このお言葉は、私の気持ちにグサリと刺さりました。今のところ殆んど外来通院だけですので、正直、上記のように考えてしまった時がありました。

エントリの御題に戻りますが、この5分ルールという枠組みを作ること自体、医療の本質(不確かなもの)から懸け離れているものなんではないかな〜と単純に考えてしまいました。
医療側にしても、患者側からにしても、色々な弊害が発生しないでしょうか。

>No.39 10年前にドロッポしました。さん

>どうも日本の患者さんはご自分の疾病に対して真摯さが足りない方が多いよう>に思います。医療費が安すぎるからでは、と個人的には思ってるのですが如何>なもんでしょうか。

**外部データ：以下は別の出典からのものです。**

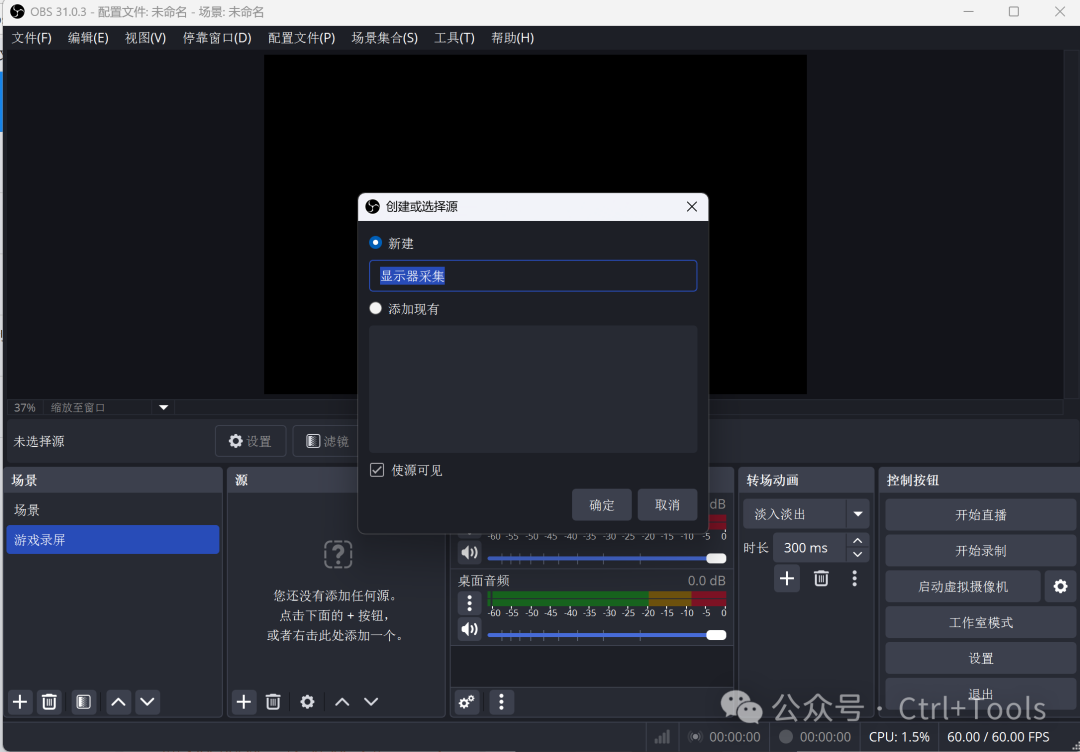Click 确定 to confirm the new source
The height and width of the screenshot is (752, 1080).
click(602, 505)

私は、その理由は医療費に加えて、医療の知識がないからではないかと思います。

この十何年の間に患者の自己負担が1割から3割に上がっていって、
その分患者が疾病に真摯になっていったかというとそんなことはなかったのでしょうし。

義務教育の保健体育や社会科で「医療」を教えるようにすればいいのになあと思います。知識なしにそういう姿勢は育たないでしょうから。

これ以上はトピずれでしょうし、名前通りROMに戻ります。

>待ち時間がいやな人は近くのクリニックに行けば、解消できるのでしょうが、クリニックの情報開示が少なく、どこのクリニックに行けばいいか
よくわかりません。

「WAM NET」はご覧になられましたでしょうか?
独立行政法人福祉医療機構が、厚生労働省のデータを使って、全国の病院・診療所の検索システムを作っています。いろんな切り口で、居住地ごとに検索の絞込みができます。